Senator Angus King of Maine took to national television Wednesday night on the eve of what should be a long and historic debate on voting rights legislation to say democracy is in danger if the legislation is not adopted by the Senate.

In an interview with MSNBC host Nicolle Wallace, King said Americans overwhelmingly support voter rights legislation and indicated that he would be willing to change the Senate obstruction rule if that could ensure the adoption of legislation on voting rights.

“And here’s one of the ironies. This bill that we will be debating is bipartisan everywhere except the United States Senate. A poll just released today, over 60% of Americans want easy mail voting. They want postal voting. They want Election Day to be a public holiday, ”King told Wallace. “They support all of the provisions of the bill that we are talking about. They are Democrats and Republicans. But it is a totally partisan effort here in the Senate to block (the passage).

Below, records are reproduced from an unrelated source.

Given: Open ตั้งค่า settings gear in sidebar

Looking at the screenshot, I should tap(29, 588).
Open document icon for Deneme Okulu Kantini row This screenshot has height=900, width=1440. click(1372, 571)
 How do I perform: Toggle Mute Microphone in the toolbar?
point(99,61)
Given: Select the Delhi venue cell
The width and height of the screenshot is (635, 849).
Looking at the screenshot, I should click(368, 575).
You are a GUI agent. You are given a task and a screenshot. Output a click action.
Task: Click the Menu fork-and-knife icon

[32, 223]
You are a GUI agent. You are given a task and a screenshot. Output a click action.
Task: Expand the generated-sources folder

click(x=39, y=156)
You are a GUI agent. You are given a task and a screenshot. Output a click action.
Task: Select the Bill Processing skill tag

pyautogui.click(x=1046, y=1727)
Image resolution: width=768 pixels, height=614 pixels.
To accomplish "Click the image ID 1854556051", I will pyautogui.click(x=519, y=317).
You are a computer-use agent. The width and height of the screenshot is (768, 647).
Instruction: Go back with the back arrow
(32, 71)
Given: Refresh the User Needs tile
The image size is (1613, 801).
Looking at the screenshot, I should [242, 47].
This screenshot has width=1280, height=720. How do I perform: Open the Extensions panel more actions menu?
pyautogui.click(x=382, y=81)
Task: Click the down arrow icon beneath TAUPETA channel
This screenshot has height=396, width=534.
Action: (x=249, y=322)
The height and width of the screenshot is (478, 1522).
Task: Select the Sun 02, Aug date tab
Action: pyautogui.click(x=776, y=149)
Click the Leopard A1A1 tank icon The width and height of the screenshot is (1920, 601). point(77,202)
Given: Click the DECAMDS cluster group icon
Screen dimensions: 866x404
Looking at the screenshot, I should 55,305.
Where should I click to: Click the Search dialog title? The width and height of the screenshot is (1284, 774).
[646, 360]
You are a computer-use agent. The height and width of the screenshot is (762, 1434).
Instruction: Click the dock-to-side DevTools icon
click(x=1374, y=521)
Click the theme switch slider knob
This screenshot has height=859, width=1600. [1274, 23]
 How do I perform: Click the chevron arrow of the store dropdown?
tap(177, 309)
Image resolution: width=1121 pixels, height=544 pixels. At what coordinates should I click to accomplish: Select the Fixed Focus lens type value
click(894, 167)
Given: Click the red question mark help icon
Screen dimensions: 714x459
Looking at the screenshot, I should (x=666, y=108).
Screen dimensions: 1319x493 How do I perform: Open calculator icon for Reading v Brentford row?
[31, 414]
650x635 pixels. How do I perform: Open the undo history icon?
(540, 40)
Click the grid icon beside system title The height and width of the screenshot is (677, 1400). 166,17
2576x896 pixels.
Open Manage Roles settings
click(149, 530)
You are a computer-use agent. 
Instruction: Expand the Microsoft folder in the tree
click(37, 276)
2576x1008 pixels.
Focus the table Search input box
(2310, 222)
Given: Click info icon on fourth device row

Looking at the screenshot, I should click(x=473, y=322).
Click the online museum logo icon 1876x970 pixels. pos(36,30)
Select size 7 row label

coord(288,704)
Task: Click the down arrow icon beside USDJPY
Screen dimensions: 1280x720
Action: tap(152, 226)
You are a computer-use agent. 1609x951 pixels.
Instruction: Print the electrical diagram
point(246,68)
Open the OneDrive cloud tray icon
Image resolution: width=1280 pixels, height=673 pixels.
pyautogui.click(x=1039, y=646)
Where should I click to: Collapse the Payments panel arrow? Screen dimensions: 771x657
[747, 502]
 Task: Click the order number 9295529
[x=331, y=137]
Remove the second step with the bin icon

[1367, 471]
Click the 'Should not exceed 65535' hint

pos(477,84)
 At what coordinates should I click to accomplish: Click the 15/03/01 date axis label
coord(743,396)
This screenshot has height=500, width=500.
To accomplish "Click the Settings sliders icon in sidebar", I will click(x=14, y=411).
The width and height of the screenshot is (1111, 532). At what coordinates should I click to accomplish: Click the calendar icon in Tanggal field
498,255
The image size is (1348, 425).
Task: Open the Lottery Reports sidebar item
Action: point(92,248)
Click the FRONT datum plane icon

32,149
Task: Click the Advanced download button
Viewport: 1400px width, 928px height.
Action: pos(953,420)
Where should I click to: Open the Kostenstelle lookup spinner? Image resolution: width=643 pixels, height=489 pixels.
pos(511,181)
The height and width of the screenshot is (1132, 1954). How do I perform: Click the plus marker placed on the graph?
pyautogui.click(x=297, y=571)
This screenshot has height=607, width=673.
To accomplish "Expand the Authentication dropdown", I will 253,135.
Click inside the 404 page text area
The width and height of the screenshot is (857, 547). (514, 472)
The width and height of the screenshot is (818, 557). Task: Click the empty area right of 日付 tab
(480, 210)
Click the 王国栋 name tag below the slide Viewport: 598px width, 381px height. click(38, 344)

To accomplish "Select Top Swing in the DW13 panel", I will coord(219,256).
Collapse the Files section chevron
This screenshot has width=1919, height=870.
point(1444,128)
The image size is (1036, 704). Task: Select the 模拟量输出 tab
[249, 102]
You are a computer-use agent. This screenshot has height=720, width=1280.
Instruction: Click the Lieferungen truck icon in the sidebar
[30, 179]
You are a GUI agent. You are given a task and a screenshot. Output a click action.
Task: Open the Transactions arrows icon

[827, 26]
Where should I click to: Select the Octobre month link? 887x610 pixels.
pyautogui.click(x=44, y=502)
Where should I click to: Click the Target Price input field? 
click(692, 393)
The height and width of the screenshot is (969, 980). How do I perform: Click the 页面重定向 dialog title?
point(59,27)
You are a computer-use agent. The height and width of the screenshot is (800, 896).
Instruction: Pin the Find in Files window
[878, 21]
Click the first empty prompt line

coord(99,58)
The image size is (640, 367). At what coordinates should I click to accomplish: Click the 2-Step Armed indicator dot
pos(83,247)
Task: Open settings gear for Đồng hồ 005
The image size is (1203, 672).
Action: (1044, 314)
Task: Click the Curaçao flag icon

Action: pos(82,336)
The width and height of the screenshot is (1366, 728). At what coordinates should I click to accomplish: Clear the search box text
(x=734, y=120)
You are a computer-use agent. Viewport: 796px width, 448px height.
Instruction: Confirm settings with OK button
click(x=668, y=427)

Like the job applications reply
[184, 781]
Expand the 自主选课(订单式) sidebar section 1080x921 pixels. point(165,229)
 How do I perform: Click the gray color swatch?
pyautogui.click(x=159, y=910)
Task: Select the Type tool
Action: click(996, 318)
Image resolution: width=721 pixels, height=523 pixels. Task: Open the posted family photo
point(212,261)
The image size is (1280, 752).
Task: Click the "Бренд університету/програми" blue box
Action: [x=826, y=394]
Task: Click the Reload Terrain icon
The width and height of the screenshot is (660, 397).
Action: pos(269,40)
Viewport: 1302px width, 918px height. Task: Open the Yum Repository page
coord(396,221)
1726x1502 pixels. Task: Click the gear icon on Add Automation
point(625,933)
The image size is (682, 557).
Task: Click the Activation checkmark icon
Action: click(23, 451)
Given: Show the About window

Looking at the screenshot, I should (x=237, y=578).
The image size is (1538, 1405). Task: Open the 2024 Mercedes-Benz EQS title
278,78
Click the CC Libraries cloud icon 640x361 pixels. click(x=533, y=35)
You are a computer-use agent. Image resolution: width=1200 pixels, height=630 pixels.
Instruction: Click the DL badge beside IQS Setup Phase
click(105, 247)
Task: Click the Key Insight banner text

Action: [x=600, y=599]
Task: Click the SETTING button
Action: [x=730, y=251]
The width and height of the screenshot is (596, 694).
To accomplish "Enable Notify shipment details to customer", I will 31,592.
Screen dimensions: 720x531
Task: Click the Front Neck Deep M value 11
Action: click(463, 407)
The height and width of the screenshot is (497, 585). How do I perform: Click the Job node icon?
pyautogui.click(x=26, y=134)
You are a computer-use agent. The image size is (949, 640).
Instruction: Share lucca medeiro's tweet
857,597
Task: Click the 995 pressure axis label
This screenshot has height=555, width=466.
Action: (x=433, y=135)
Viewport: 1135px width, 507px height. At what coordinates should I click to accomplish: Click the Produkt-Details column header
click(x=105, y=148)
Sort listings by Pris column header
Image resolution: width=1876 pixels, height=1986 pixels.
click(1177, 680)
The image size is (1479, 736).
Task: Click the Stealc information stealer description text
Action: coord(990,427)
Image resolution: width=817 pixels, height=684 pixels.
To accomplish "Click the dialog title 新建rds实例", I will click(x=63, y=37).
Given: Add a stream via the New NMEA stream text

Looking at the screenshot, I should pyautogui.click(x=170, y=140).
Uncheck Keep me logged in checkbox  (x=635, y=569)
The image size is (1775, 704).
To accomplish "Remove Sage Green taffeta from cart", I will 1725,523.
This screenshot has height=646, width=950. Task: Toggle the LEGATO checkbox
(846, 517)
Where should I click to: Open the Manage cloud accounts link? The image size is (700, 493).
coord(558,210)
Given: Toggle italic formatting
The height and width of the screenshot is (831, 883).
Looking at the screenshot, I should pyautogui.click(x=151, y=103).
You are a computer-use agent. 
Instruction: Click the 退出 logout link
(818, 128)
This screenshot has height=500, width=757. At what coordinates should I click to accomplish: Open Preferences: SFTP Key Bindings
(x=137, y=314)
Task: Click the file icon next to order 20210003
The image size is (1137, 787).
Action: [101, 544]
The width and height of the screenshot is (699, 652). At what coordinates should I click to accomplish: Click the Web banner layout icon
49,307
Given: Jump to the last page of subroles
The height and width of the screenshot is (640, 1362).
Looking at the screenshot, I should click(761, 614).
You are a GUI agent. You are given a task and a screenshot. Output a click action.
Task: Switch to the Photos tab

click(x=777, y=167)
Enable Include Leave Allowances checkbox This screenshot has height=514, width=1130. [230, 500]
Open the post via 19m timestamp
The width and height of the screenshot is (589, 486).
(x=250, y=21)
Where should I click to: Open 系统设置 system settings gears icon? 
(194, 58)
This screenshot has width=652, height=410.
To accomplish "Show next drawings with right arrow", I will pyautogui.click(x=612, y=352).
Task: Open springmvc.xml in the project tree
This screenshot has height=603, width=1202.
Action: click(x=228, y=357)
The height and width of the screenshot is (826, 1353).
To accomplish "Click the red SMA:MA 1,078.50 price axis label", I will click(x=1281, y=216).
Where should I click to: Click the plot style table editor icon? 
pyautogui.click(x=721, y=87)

King appeared with Senate Majority Leader Chuck Schumer on Tuesday to talk about the importance of passing voting rights legislation despite the lack of support from Republicans. King, an independent, caucus with the Democrats.

“We have been working on this subject for a year, and we have had virtually no contact (from Republicans), no discussion on how to deal with these issues which are in the Free Voting Law and the Voting Law. John Lewis’ voting rights, ”King said. “I believe the vote taken this week is the most important vote I will ever take in my life. Not because of a problem, but because of the structure of democracy itself.

“Democracy is fragile, it’s unusual. The great British historian Arnold Toynbee once said: “Civilizations commit suicide, they are not murdered. I don’t want that to happen in the United States of America.

Lacking a voice to change the filibuster rules, Senate Democrats are pursuing a new strategy regarding their sweeping voting and election legislation: launching a debate without the assurance of a vote in order to force a public confrontation over it. the issue, the Associated Press reported. By hosting a debate, Schumer will achieve the Democrats’ goal of shining the spotlight that prompts senators to say where they stand. The debate on the ground could stretch for days and carry echoes of civil rights battles a generation ago that led to some of the most notorious obstructions in Senate history.

Democrats have pledged to counter a wave of restrictive new election laws inspired by former President Donald Trump’s false claims about a stolen election. But after a first wave of activity, Democrats’ efforts have stalled in the tightly divided Senate, where they lack the 60 votes to overcome a Republican obstruction, which has led to their calls for a rule change.